Encore un mauvais coup contre notre Hôpital de Nanterre Imprimer
Écrit par Gauche Citoyenne   
Vendredi, 01 Décembre 2017 00:00

hopital nanterre

Alors qu'au fil de toutes ces années, avec le comité de défense et de modernisation de l'hôpital de Nanterre, nous nous sommes rassemblés pour exiger le maintien de ses activités au service de la population, l'Agence Régionale de Santé (ARS) n'a cessé d'imposer des décisions erronées et incohérentes, au détriment de l'hôpital Max Fourestier du Centre d'accueil et de soins hospitaliers (CASH) et au mépris des besoins sanitaires de notre bassin de population.

Qu'il s'agisse du départ de la pneumologie, de la fermeture de la réanimation ou de l'arrêt complet de toute l'activité chirurgicale, y compris ambulatoire, alors que l'autorisation courait jusqu'en 2018 et que l'hôpital disposait de blocs opératoires neufs ayant coûté plus de 14 millions d'euros, l'ARS a multiplié les mauvais coups, n'hésitant pas à remettre en cause des projets médicaux longuement élaborés par les équipes hospitalières et entérinés par le Conseil d'administration.
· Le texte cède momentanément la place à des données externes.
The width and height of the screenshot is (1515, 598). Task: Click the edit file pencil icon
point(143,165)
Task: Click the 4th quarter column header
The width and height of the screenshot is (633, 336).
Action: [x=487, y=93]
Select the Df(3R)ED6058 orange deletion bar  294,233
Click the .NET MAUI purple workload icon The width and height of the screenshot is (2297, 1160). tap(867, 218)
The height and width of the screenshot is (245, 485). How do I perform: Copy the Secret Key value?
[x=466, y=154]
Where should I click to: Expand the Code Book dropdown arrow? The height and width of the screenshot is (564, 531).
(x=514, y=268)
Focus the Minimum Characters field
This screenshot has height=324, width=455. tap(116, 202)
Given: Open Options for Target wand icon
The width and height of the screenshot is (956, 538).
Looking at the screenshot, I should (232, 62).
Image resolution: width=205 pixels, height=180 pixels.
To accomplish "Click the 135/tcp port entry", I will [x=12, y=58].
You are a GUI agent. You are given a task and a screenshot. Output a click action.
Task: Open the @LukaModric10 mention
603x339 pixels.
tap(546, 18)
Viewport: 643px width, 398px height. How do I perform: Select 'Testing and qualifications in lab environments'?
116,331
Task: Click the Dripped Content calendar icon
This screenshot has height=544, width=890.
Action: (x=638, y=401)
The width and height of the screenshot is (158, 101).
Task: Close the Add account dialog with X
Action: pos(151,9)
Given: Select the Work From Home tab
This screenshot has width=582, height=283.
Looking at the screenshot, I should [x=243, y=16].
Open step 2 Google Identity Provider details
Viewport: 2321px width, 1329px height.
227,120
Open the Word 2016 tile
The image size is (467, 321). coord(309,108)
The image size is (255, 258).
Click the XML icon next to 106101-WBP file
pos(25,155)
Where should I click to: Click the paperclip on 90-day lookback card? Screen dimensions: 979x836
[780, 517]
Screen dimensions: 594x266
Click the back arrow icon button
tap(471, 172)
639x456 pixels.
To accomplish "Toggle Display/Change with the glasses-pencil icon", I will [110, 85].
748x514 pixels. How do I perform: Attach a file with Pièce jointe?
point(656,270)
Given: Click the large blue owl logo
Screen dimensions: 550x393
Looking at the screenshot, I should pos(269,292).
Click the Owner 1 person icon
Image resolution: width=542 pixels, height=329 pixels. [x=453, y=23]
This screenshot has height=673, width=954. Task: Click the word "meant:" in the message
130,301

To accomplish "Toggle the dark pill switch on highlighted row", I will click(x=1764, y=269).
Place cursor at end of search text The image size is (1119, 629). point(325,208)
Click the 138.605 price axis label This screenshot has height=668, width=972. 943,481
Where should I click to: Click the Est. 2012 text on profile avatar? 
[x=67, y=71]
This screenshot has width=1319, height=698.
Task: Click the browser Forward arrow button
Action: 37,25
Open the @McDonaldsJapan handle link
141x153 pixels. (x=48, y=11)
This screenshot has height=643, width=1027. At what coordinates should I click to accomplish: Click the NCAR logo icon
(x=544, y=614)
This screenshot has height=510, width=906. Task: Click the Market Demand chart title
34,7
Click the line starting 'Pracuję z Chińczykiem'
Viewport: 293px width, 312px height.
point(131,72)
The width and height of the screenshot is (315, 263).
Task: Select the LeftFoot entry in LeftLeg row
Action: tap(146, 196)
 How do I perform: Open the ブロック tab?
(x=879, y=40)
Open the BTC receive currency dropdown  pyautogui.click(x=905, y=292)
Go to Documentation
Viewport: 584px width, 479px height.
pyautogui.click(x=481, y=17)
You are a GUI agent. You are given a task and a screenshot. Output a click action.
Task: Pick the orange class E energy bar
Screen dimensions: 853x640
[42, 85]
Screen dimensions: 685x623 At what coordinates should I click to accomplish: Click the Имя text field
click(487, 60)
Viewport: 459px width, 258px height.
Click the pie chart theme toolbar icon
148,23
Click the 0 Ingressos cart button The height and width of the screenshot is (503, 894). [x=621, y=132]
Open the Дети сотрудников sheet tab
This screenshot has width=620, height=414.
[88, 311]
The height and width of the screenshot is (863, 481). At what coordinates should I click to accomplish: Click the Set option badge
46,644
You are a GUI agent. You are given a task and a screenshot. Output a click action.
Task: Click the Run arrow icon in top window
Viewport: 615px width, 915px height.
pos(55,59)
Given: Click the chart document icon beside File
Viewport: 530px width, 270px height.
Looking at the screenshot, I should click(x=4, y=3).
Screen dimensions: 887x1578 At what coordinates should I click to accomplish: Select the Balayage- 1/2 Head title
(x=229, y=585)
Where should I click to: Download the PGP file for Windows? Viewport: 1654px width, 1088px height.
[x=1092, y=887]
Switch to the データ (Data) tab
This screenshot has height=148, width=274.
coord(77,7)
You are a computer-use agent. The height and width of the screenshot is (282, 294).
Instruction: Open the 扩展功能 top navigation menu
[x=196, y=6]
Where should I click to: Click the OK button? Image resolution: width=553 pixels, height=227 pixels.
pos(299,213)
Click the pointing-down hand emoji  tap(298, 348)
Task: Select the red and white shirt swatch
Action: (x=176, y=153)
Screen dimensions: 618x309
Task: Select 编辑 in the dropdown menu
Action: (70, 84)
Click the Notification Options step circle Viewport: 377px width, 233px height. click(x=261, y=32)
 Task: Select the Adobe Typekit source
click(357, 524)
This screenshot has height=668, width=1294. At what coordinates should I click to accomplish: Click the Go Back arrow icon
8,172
C'est le résultat de l'autoritarisme instauré sous la présidence de N. Sarkozy par la loi "hôpital, patients, santé et territoire" dite loi Bachelot et aggravée par Marie Sol Touraine ministre de la santé, sous celle de François Hollande.
Cette agence est le bras armé de l'Etat pour fermer des services et imposer à tout prix des restrictions budgétaires drastiques aux hôpitaux publics.

 

Il est bien évident que sous le règne de Macron, cela continue...

 

L'ARS exige maintenant que les 180 patients hospitalisés à l'hôpital psychiatrique Roger Prévost de Moisselles, soient transférés à Nanterre où, avec les 67 lits actuels du service de psychiatrie du CASH qui vient de s'agrandir en accueillant le secteur de Courbevoie, concentrera plus de 200 patients au risque de déséquilibrer les activités de l'ensemble de l'établissement.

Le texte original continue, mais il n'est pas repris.